## PASSAGE
◇ ◇ ◇
In your book, you claim that many women have not mastered the art of flirting. Why is that?
Ariel: All the dating messages that are in the mainstream have to do with getting the ring on your finger, getting the dude, and showing him who you are later. We flip that and say it's the relationship with yourself first - you flirt from there and if you find something you want to pursue, amazing.
Simone: A lot of women get confused about what they're supposed to be doing while they're flirting. It's not about pleasing someone else and trying to be what you think the man wants you to be. It's about expressing your authenticity within the conversation.
You also think that one should never be rude in the presence of unwanted flirtation.
Ariel: Being rude doesn't make you feel better. Shaming someone maybe gives you an ego high, but that's a cheap thrill that ultimately hurts your soul.
Simone: If someone's taking the courage to come up to you and admire you, that should be honored always.
One point you make is, if you're working on your exterior too much, you're not working on your interior. So what do you think of plastic surgery?
Simone: Women become addicted to the idea that their physical appearance is going to bring them some sense of security. It can become a sickness. But it is amazing that we can do things like plastic surgery because many people have benefited from this technology.
Ariel: There are women I know who have gotten plastic surgery on a part that was beautiful. It's a bummer when a woman makes that choice before she learns to accept that quirkiness.
I like the part about the Dance Floor predators who come up behind you. I think a lot of us can relate to that.
Ariel: Once Leonardo DiCaprio was behind me in LA. I tried to work with it because I've had a crush on him since puberty. There were rhythm issues going on, so I ultimately danced away.
A lot of your book focuses on in-person flirting. What's your take on online dating?
Simone: It's a great tool. I've done Match. These principles can totally apply to online dating, certainly when you first meet the person, but also when you're communicating in writing. Chemistry is hard to know online, so you have to meet them.
◇ ◇ ◇
(Items from a dataset)
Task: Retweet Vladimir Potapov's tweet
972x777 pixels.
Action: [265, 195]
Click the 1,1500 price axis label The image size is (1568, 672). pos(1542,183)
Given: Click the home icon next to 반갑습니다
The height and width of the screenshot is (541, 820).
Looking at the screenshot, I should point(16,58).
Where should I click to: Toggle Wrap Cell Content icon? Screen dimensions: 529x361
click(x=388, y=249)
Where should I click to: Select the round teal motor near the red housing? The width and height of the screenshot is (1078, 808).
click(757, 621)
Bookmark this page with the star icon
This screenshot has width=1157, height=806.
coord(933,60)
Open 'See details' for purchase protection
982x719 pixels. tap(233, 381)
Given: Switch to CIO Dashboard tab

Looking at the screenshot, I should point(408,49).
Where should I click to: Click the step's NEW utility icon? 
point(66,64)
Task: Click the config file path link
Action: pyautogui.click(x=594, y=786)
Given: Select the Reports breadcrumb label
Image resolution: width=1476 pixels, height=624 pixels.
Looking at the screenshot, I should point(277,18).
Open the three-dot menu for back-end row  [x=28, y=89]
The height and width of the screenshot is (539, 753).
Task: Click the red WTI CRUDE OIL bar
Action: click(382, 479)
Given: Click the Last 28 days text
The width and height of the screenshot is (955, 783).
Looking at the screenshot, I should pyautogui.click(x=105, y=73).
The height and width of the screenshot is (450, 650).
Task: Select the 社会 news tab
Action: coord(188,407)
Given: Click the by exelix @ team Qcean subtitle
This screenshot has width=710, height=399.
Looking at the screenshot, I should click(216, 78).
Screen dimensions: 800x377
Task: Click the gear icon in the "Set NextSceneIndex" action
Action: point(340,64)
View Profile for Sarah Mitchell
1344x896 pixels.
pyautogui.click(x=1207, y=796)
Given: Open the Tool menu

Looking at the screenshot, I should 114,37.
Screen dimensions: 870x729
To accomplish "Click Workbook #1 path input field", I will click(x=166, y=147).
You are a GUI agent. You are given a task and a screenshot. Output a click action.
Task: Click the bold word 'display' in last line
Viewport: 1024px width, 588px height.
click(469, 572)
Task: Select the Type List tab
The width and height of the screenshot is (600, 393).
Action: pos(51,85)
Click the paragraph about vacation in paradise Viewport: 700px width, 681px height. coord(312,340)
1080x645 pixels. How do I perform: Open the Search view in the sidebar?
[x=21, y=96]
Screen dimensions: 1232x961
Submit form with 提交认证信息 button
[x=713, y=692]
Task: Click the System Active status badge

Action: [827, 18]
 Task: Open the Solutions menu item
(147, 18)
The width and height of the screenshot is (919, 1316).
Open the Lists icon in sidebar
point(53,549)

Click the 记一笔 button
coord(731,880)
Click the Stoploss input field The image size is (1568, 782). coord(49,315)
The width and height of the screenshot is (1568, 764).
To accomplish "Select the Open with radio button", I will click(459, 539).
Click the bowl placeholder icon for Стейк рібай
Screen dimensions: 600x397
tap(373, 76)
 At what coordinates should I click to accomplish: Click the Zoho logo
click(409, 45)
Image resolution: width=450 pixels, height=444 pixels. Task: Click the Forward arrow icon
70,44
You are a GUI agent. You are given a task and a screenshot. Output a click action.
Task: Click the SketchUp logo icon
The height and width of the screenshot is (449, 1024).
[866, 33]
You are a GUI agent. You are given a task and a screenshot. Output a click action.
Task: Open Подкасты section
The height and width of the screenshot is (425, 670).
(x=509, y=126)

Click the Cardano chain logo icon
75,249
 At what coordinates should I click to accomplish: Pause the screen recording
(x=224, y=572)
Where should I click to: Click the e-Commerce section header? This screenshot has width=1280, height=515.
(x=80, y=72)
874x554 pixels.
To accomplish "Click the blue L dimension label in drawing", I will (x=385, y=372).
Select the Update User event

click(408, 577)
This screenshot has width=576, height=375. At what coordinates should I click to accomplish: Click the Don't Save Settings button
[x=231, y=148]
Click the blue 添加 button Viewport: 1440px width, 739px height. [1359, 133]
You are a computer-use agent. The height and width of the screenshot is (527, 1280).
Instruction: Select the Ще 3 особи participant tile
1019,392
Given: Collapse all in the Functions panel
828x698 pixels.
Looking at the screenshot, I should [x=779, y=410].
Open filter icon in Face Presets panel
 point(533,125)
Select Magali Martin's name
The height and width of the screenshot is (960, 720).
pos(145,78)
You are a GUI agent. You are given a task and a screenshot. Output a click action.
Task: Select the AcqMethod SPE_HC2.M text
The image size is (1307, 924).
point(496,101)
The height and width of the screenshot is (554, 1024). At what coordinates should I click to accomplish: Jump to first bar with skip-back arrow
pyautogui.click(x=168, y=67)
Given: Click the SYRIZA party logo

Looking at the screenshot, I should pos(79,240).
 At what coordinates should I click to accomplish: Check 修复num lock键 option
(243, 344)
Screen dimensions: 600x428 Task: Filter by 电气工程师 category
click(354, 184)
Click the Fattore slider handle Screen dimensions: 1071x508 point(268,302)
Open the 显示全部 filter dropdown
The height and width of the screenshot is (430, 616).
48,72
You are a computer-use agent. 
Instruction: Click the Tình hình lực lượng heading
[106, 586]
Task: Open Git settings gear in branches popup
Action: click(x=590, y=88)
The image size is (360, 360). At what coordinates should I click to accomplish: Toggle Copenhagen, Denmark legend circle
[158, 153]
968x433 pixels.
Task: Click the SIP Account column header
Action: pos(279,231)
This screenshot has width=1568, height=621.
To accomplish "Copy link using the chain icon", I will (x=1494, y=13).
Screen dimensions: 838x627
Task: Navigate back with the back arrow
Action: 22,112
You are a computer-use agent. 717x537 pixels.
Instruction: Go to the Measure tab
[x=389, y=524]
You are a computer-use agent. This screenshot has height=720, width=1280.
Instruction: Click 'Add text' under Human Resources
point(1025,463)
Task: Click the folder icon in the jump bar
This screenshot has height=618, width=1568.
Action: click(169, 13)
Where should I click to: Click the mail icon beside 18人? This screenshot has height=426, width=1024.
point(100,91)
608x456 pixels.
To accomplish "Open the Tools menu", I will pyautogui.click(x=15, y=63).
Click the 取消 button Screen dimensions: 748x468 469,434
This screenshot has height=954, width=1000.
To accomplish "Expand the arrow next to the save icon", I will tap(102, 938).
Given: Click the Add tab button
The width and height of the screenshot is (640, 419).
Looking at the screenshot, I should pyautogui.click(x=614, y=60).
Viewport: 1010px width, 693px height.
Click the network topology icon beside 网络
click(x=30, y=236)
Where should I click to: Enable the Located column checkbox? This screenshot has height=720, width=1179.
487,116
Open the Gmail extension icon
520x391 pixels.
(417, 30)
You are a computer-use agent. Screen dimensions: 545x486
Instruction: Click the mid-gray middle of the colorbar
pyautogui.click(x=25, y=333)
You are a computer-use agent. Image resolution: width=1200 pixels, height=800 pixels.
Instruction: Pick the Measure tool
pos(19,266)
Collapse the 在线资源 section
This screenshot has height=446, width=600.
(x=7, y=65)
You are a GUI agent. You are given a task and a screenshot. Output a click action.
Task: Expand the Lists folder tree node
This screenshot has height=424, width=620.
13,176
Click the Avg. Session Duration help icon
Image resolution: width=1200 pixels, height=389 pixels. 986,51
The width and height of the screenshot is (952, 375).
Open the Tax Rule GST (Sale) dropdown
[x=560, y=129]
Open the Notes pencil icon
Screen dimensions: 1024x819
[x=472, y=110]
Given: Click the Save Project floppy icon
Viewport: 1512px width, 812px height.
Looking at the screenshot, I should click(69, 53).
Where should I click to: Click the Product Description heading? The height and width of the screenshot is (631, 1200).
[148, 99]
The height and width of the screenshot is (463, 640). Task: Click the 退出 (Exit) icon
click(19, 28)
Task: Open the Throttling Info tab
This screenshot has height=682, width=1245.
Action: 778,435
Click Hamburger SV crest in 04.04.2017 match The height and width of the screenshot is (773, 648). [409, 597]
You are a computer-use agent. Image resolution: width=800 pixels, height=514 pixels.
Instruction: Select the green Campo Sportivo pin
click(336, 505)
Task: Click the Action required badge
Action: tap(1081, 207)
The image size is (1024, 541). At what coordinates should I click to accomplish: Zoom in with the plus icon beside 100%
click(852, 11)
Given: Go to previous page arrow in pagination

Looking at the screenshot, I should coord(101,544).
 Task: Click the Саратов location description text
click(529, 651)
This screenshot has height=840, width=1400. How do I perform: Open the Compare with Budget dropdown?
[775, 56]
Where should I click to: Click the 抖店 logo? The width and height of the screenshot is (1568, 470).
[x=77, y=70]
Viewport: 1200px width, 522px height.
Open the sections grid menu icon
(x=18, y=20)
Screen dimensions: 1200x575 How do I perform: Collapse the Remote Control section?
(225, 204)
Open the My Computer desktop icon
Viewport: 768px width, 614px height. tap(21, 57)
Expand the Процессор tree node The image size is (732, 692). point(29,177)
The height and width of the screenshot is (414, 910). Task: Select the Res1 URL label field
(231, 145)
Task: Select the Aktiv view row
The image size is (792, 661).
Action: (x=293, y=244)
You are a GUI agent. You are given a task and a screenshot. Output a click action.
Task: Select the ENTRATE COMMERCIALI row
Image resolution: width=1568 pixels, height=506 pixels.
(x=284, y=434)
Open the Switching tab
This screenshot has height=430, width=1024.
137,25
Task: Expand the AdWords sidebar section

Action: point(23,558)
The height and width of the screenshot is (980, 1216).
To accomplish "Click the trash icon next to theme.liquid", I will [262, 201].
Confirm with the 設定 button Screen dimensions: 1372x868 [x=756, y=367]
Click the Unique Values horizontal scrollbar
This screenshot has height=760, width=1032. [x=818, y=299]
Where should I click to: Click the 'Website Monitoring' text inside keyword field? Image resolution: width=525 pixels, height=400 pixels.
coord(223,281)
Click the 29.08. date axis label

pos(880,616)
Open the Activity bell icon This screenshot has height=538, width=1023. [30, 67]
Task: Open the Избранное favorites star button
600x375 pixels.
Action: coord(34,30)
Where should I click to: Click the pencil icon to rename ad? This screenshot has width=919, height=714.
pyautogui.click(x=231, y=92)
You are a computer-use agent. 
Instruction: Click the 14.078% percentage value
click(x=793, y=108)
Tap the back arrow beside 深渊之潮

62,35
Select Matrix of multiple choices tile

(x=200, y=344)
◇ ◇ ◇
## EXERCISE A
Answer these questions about the interview on flirting:
(i) Which online dating service does Simone say she has used?
(ii) Why did Ariel end up dancing away from Leonardo DiCaprio?
(iii) What does Ariel say shaming someone might give you?
## EXERCISE B
Quote the interview on flirting from "In your book, you" up to and including "of unwanted flirtation.".

## YOUR RESPONSE A
(i) Match.
(ii) There were rhythm issues going on.
(iii) An ego high, which she calls a cheap thrill that ultimately hurts your soul.

## YOUR RESPONSE B
In your book, you claim that many women have not mastered the art of flirting. Why is that?
Ariel: All the dating messages that are in the mainstream have to do with getting the ring on your finger, getting the dude, and showing him who you are later. We flip that and say it's the relationship with yourself first - you flirt from there and if you find something you want to pursue, amazing.
Simone: A lot of women get confused about what they're supposed to be doing while they're flirting. It's not about pleasing someone else and trying to be what you think the man wants you to be. It's about expressing your authenticity within the conversation.
You also think that one should never be rude in the presence of unwanted flirtation.